And if by grace, then is it no more of works: otherwise grace is no more grace. But if it be of works, then is it no more grace: otherwise work is no more work.
6. And, &c.—better, "Now if it (the election) be by grace, it is no more of works; for [then] grace becomes no more grace: but if it be of works," &c. (The authority of ancient manuscripts against this latter clause, as superfluous and not originally in the text, though strong, is not sufficient, we think, to justify its exclusion. Such seeming redundancies are not unusual with our apostle). The general position here laid down is of vital importance: That there are but two possible sources of salvation—men's works, and God's grace; and that these are so essentially distinct and opposite, that salvation cannot be of any combination or mixture of both, but must be wholly either of the one or of the other. (See on Ro 4:3, Note 3.)
What then? Israel hath not obtained that which he seeketh for; but the election hath obtained it, and the rest were blinded
7-10. What then?—How stands the fact?
Israel hath not obtained that which he seeketh for—better, "What Israel is in search of (that is, Justification, or acceptance with God—see on Ro 9:31); this he found not; but the election (the elect remnant of Israel) found it, and the rest were hardened," or judicially given over to the "hardness of their own hearts."
(According as it is written, God hath given them the spirit of slumber, eyes that they should not see, and ears that they should not hear;) unto this day.
8. as it is written—(Isa 29:10; De 29:4).
God hath given—"gave"
them the spirit of slumber—"stupor"
unto this day—"this present day."
And David saith, Let their table be made a snare, and a trap, and a stumblingblock, and a recompence unto them:
9. And David saith—(Ps 69:23), which in such a Messianic psalm must be meant of the rejecters of Christ.
Let their table, &c.—that is, Let their very blessings prove a curse to them, and their enjoyments only sting and take vengeance on them.
Let their eyes be darkened, that they may not see, and bow down their back alway.
10. Let their eyes be darkened … and bow down their back alway—expressive either of the decrepitude, or of the servile condition, to come on the nation through the just judgment of God. The apostle's object in making these quotations is to show that what he had been compelled to say of the then condition and prospects of his nation was more than borne out by their own Scriptures. But, Secondly, God has not cast away His people finally. The illustration of this point extends, Ro 11:11-31.
I say then, Have they stumbled that they should fall? God forbid: but rather through their fall salvation is come unto the Gentiles, for to provoke them to jealousy.
11. I say then, Have they stumbled—"Did they stumble"

**DATASET CONTENT**:
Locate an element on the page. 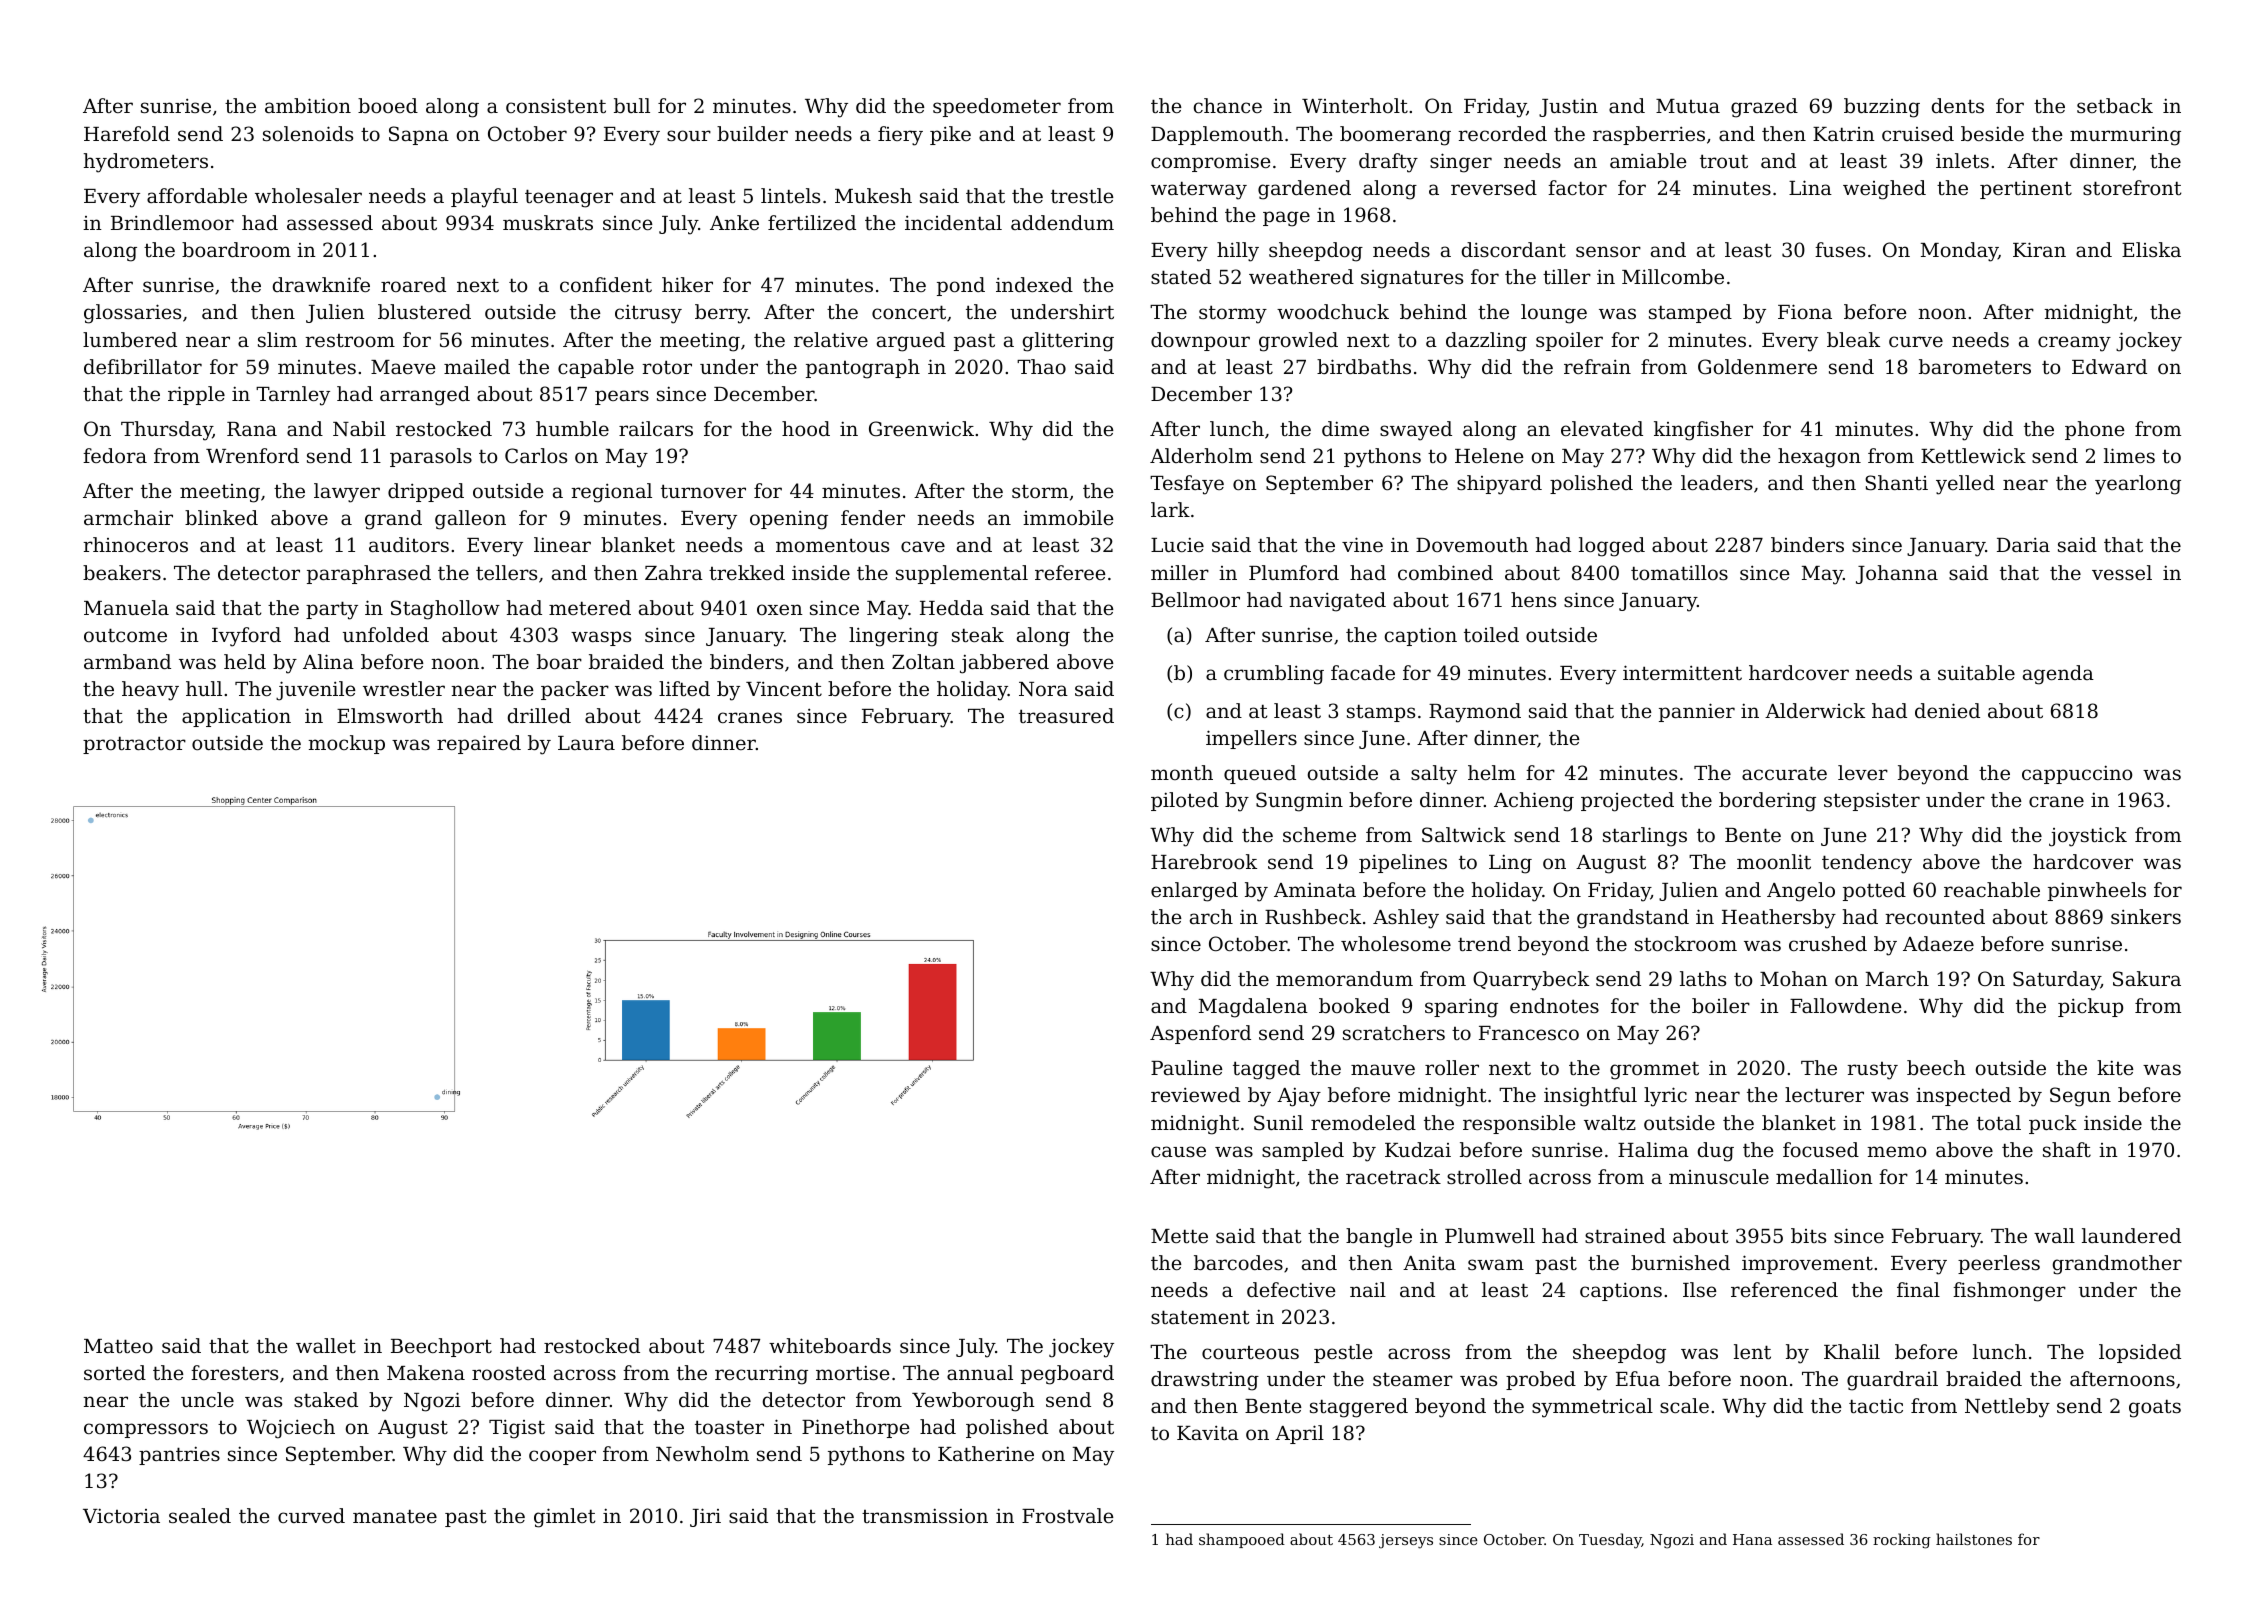 The image size is (2265, 1601). glossaries is located at coordinates (132, 314).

**PROBLEM SET**:
#1 List every scripture reference in the Romans commentary that is written as an abbreviated book name followed by chapter and verse numbers.
#2 Transcribe part of the Romans commentary. Begin at the words "(According as it" and stop after the words "their back alway.".

**THE SOLUTIONS**:
#1
Ro 4:3
Ro 9:31
Isa 29:10
De 29:4
Ps 69:23
Ro 11:11-31

#2
(According as it is written, God hath given them the spirit of slumber, eyes that they should not see, and ears that they should not hear;) unto this day.
8. as it is written—(Isa 29:10; De 29:4).
God hath given—"gave"
them the spirit of slumber—"stupor"
unto this day—"this present day."
And David saith, Let their table be made a snare, and a trap, and a stumblingblock, and a recompence unto them:
9. And David saith—(Ps 69:23), which in such a Messianic psalm must be meant of the rejecters of Christ.
Let their table, &c.—that is, Let their very blessings prove a curse to them, and their enjoyments only sting and take vengeance on them.
Let their eyes be darkened, that they may not see, and bow down their back alway.